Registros
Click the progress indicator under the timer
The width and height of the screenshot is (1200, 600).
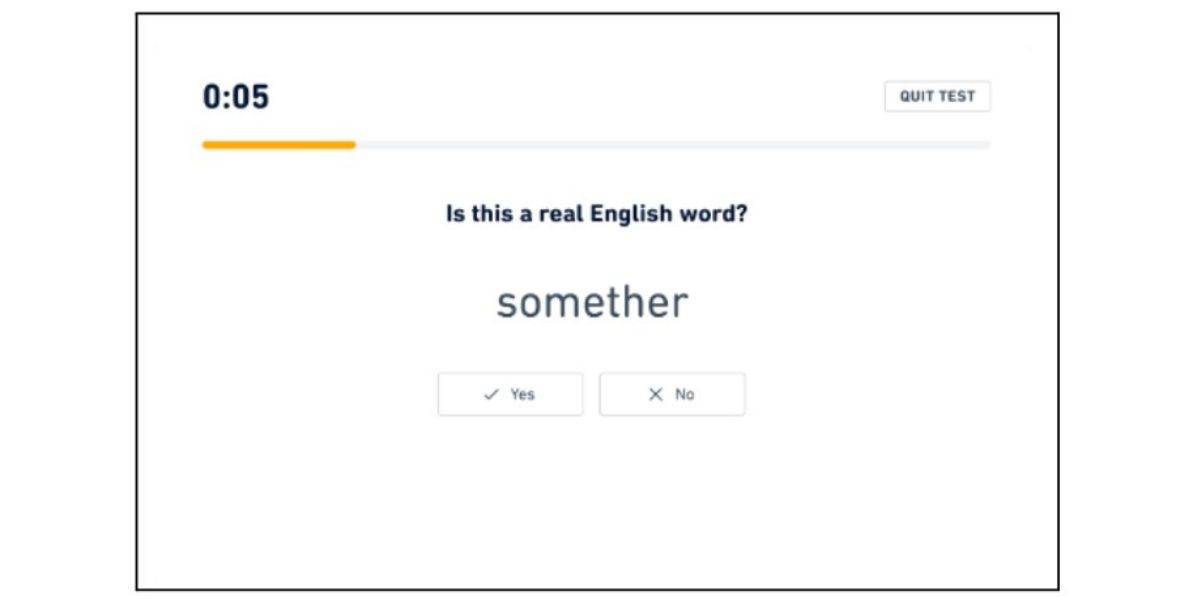tap(594, 146)
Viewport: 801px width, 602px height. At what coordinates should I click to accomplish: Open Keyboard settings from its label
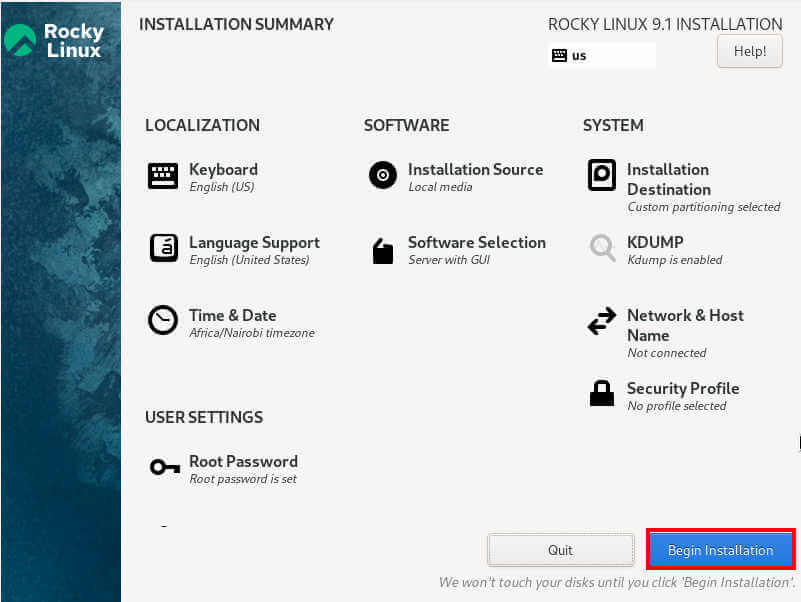coord(223,169)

**OBJETIVO DO EXERCÍCIO:**
Atualize o trecho que começa na linha que contém "Viewport: 801px width, 602px" e termina no fim dos registros, substituindo "Keyboard" por "Display" e mantendo todo o resto sem alteração. Deixe as imagens fora da resposta.

**SOLUÇÃO:**
Viewport: 801px width, 602px height. At what coordinates should I click to accomplish: Open Display settings from its label
coord(223,169)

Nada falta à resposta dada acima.